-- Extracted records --

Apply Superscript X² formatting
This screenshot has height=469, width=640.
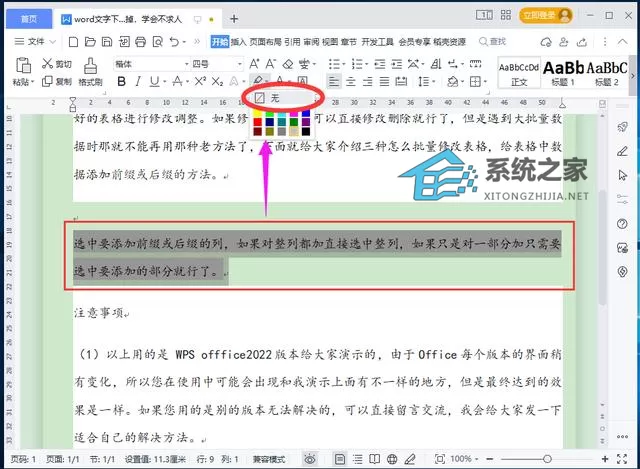(200, 81)
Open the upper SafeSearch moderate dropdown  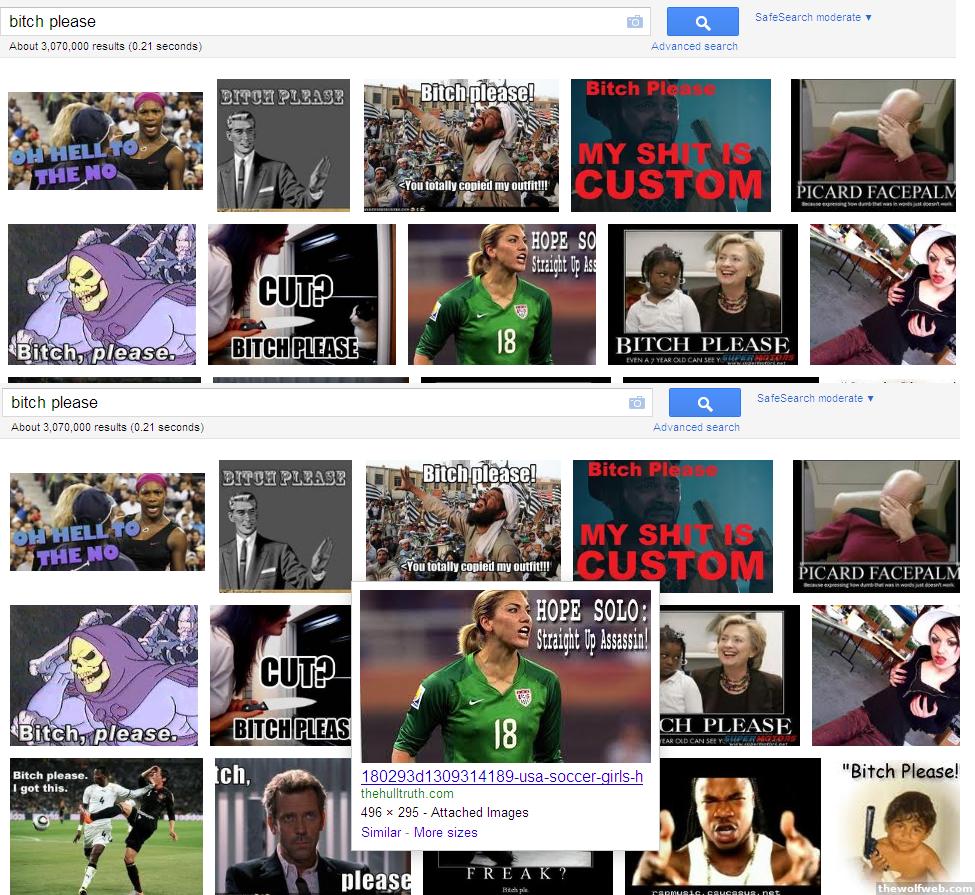click(x=813, y=17)
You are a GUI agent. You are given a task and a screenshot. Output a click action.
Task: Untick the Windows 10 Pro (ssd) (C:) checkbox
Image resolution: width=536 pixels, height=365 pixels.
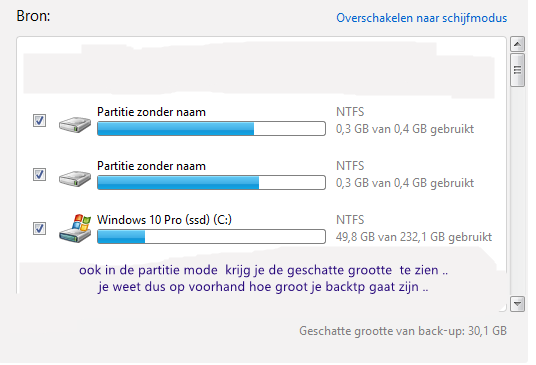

-- Your objective --
Starting at the line that contains "Task: Untick the", write out every line through the final line of the entries, word for word; skip any pictures.

-- Exercise response --
Task: Untick the Windows 10 Pro (ssd) (C:) checkbox
Image resolution: width=536 pixels, height=365 pixels.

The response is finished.